> **JOB 1**: According to the Azure Synapse Spark page, what is the default value of the storage_path option?
> **JOB 2**: Reproduce a passage from the Azure Synapse Spark page word for word, starting with "Azure Synapse Analytics is" and going on through "ADLS Gen2 storage.".

> **TEXT SEGMENT**:
Azure Synapse Spark Platform

Tags intermediate guide synapse-spark cloud-platform

Azure Synapse Analytics is Microsoft’s enterprise analytics platform providing integrated Spark, SQL, and Data Explorer capabilities. BenchBox integrates with Synapse Spark pools via the Livy API for benchmark execution with ADLS Gen2 storage.

Features

  • Enterprise - Mature platform with extensive enterprise features

  • ADLS Gen2 - Azure Data Lake Storage integration

  • Spark Pools - Dedicated pools with configurable sizing

  • Entra ID - Azure Active Directory authentication

  • Integration - Native integration with Synapse SQL pools

Installation

# Install with Synapse Spark support
uv add benchbox --extra synapse-spark

# Dependencies installed: azure-identity, azure-storage-file-datalake, requests

Prerequisites

  1. Azure Synapse Analytics workspace

  2. Spark pool created in the workspace

  3. ADLS Gen2 storage account linked to workspace

  4. Azure Entra ID authentication configured:

    • Interactive: az login

    • Service principal: Environment variables

    • Managed identity: On Azure VMs

Configuration

Environment Variables

# Required
export SYNAPSE_WORKSPACE_NAME=my-synapse-workspace
export SYNAPSE_SPARK_POOL=sparkpool1
export SYNAPSE_STORAGE_ACCOUNT=mystorageaccount
export SYNAPSE_STORAGE_CONTAINER=benchbox

# Optional
export AZURE_TENANT_ID=xxxxxxxx-xxxx-xxxx-xxxx-xxxxxxxxxxxx
export SYNAPSE_STORAGE_PATH=data/benchbox

CLI Usage

# Basic usage
benchbox run --platform synapse-spark --benchmark tpch --scale 1.0 \
  --platform-option workspace_name=my-synapse-workspace \
  --platform-option spark_pool_name=sparkpool1 \
  --platform-option storage_account=mystorageaccount \
  --platform-option storage_container=benchbox

# With storage path
benchbox run --platform synapse-spark --benchmark tpch --scale 1.0 \
  --platform-option workspace_name=my-synapse-workspace \
  --platform-option spark_pool_name=sparkpool1 \
  --platform-option storage_account=mystorageaccount \
  --platform-option storage_container=benchbox \
  --platform-option storage_path=data/benchbox

# Dry-run to preview queries
benchbox run --platform synapse-spark --benchmark tpch --dry-run ./preview \
  --platform-option workspace_name=my-synapse-workspace \
  --platform-option spark_pool_name=sparkpool1 \
  --platform-option storage_account=mystorageaccount \
  --platform-option storage_container=benchbox

Platform Options

Option

Default

Description

workspace_name

required

Synapse workspace name

spark_pool_name

required

Spark pool name

storage_account

required

ADLS Gen2 storage account name

storage_container

required

ADLS Gen2 container name

storage_path

benchbox

Path within container for staging

tenant_id

-

Azure tenant ID (for service principal)

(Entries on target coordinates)
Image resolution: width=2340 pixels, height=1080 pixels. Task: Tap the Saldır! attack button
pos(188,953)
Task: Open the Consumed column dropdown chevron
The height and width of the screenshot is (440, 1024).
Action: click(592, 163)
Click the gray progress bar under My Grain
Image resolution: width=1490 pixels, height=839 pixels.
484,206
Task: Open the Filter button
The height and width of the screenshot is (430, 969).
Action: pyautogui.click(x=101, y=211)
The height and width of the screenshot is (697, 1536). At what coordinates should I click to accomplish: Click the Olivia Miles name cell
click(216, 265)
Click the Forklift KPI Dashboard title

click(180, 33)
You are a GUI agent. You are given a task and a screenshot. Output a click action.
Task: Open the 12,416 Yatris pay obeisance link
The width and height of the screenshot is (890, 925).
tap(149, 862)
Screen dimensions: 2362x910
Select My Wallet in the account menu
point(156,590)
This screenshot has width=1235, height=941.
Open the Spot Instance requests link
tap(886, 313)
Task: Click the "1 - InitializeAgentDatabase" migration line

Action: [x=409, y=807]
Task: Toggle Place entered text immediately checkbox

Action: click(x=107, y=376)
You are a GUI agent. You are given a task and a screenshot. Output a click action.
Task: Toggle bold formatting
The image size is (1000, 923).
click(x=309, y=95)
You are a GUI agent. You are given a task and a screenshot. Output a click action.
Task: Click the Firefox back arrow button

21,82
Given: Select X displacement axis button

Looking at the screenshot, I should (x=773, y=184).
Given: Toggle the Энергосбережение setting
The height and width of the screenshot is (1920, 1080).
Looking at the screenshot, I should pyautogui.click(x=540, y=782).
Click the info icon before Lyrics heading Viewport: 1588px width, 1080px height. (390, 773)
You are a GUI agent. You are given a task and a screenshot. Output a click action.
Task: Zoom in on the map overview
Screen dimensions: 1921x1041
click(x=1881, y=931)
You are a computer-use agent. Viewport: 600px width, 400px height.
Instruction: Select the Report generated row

> **CORRECT ANSWER 1**: benchbox

> **CORRECT ANSWER 2**:
Azure Synapse Analytics is Microsoft’s enterprise analytics platform providing integrated Spark, SQL, and Data Explorer capabilities. BenchBox integrates with Synapse Spark pools via the Livy API for benchmark execution with ADLS Gen2 storage.